Djibouti is a small country nestled next to landlocked Ethiopia on the Horn of Africa. It lies on the western bank of the strait between the Red Sea and the Gulf of Aden. Despite its advantageous position, Djibouti is a poor nation: 41 percent of the population is poor; 23 percent live in extreme poverty. Unemployment reaches as high as 39 percent. These dour figures, however, may be on the verge of changing. The government, in conjunction with international partners, has embarked on a bold program of economic revitalization. Here is a sample of five development programs in Djibouti which could bolster its economy.
Financed by a Chinese bank and staffed by Chinese nationals, this 466 mile long, $3.4 billion transportation corridor has cut down travel times between Djibouti’s Red Sea port and the Ethiopian capital, Addis Ababa, from three days by highway to a mere 12 hours. When first opened in late 2016, the electric trains only carried freight. It has since been opened to passenger traffic as well.
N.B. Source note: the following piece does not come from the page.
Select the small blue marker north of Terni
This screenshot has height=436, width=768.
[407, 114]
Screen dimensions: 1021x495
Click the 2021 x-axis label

Ethiopia-Djibouti Water Pipeline
This 63-mile long pipeline runs from the Ethiopian town of Hadagalla into the interior of Djibouti, where it is expected to supply safe drinking water to 700,000 residents of Ali-Sabieh, Dikhil, Arta and Djibouti City itself. The Chinese firm CGC Overseas Construction Co. Ltd. laid the pipe itself with approximately $329 million in funding from the Chinese Import-Export Bank.
Several international firms have begun developing renewable energy plants in Djibouti. The Swiss-based firm Green Enesys is building a 300MW solar plant in the city of Grand Bara. Following its lead, Canadian corporation SkyPower reached a deal with the government of Djibouti to build a 200MW solar plant at a cost of $440 million. Solar is not the only game in town, either. Shanghai Electric is working on a 60MW wind farm as well.
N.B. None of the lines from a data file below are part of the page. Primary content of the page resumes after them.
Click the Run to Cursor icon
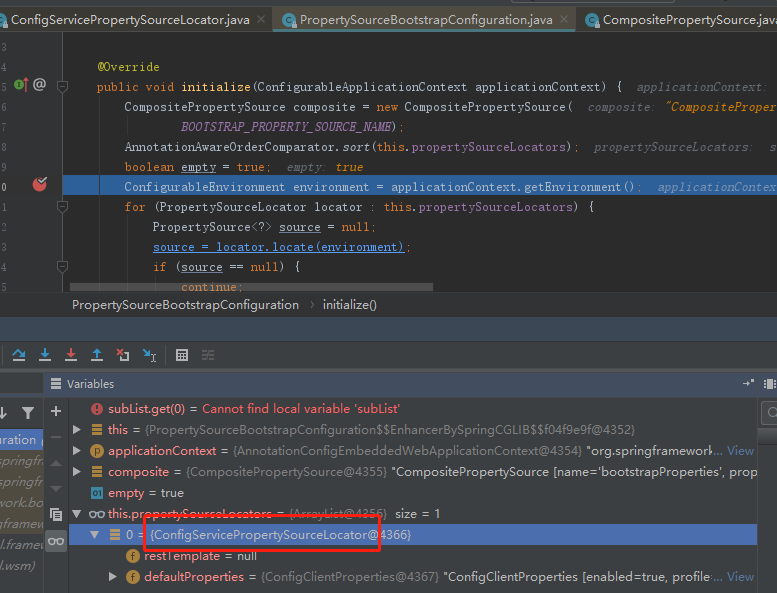The width and height of the screenshot is (777, 593). (149, 355)
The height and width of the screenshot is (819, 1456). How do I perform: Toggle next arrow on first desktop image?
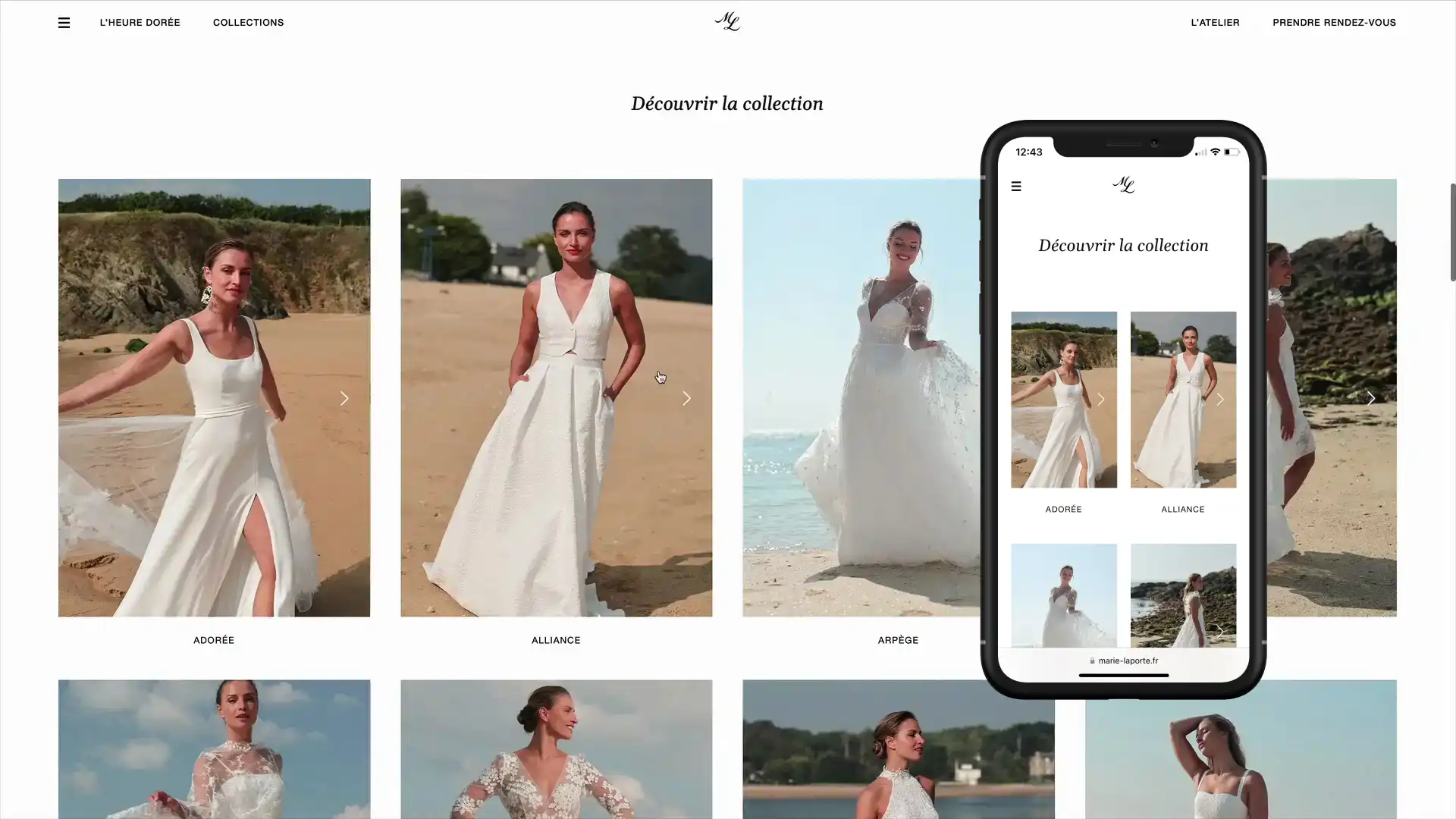[x=345, y=397]
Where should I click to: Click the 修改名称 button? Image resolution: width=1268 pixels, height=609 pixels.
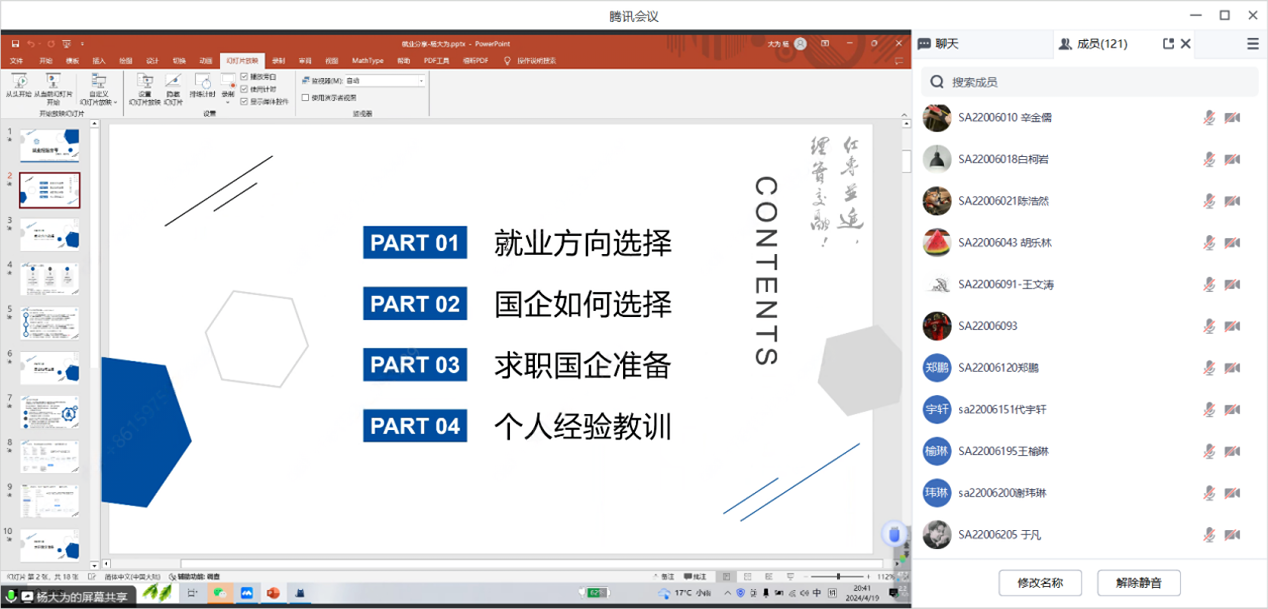pos(1039,583)
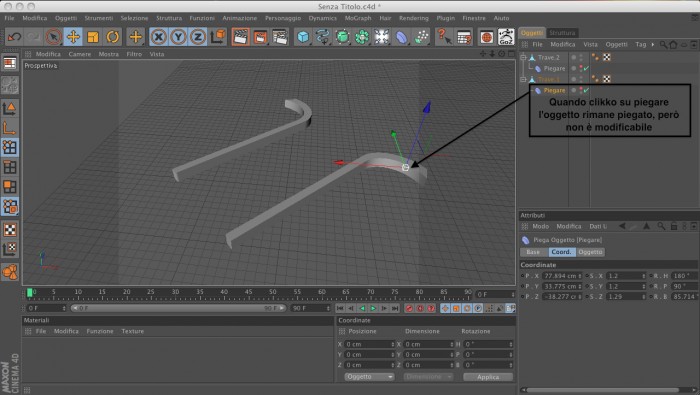
Task: Open the Oggetto coordinate mode dropdown
Action: pos(369,377)
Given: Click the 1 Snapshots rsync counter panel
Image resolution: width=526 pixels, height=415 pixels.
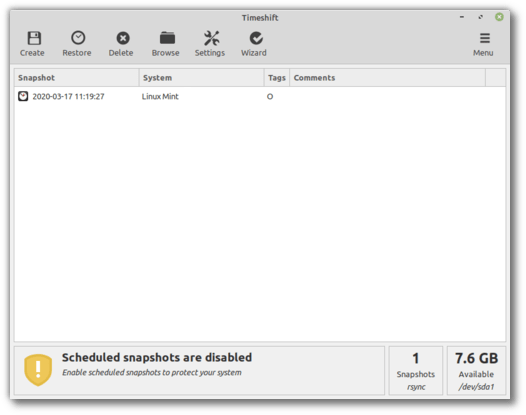Looking at the screenshot, I should (416, 371).
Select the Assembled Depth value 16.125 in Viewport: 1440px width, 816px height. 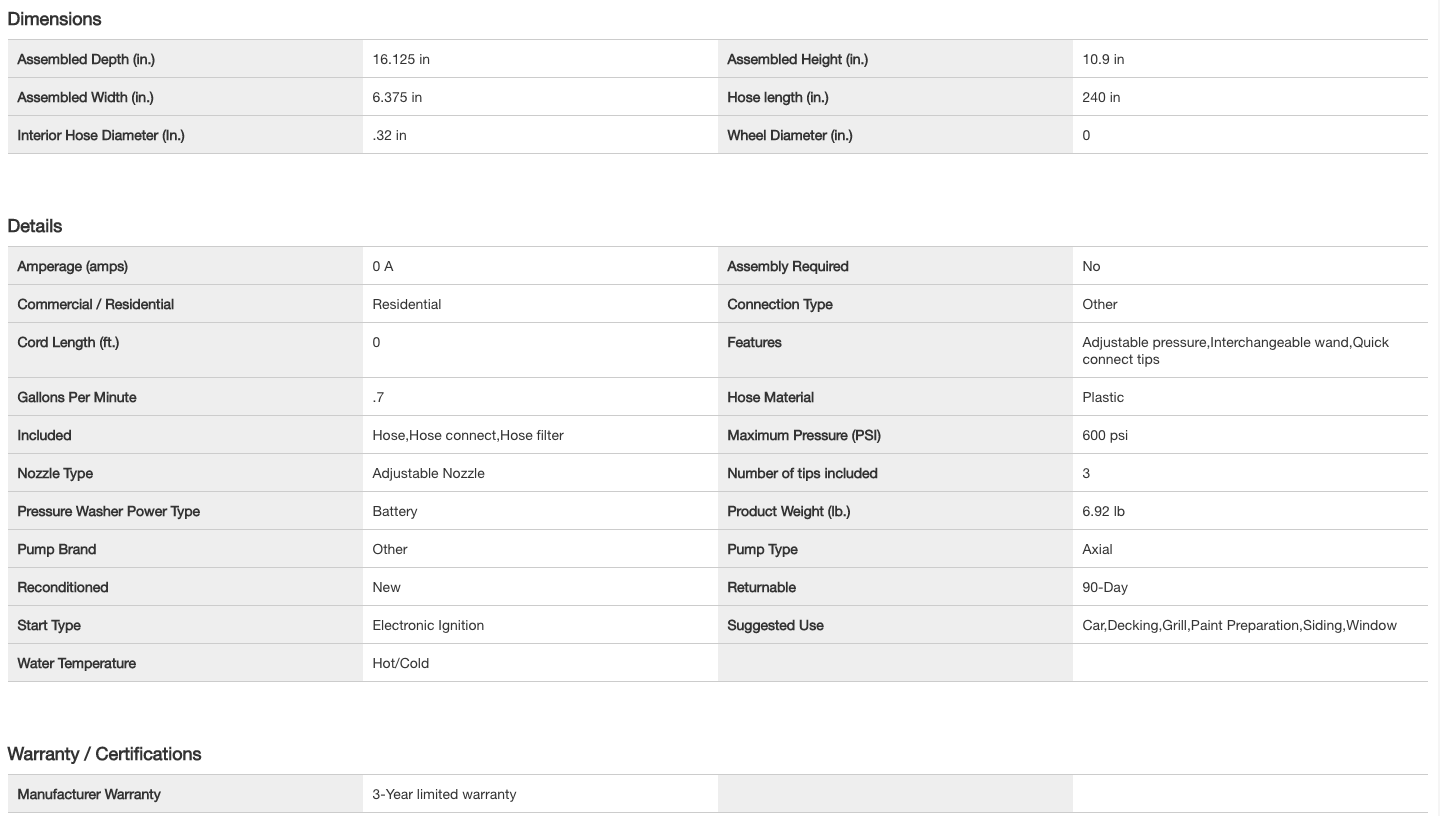pos(401,59)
Refined Petroleum Product Pipeline
In contrast to the renewable energy investments in Djibouti, a 342-mile long pipeline will form yet another link between Djibouti and Ethiopia. Scheduled for completion in 2018, the pipeline will connect the central Ethiopian city of Awash to ports in Djibouti and is expected to move 240,000 barrels of petroleum products per day. This pipeline, along with another planned to deliver liquefied natural gas, could help establish Djibouti as a major shipping hub for export goods from the African interior.
Djibouti City Multipurpose Port
Perhaps the centerpiece of the government’s plan for economic growth and most important of these five development projects in Djibouti, the multipurpose port under construction in Djibouti City may allow the country on the shore of the Bab-el-Mandeb Strait to develop into a major transshipment hub for its region. In large part financed by China, this modern port facility will ultimately cost $590 million and facilitate both the import of goods from around the world and the export of petroleum and natural gas products from Ethiopia.
While the ultimate effect of these five development projects in Djibouti remains to be seen, particularly in terms of new jobs and opportunities for the unemployed or impoverished, early economic indicators are favorable. In 2016, Djibouti’s economy grew by 6.5 percent; projections for 2017-2019 run as high as seven percent growth. This new growth, driven by foreign investment in major capital projects, may yet improve the lives of many in Djibouti.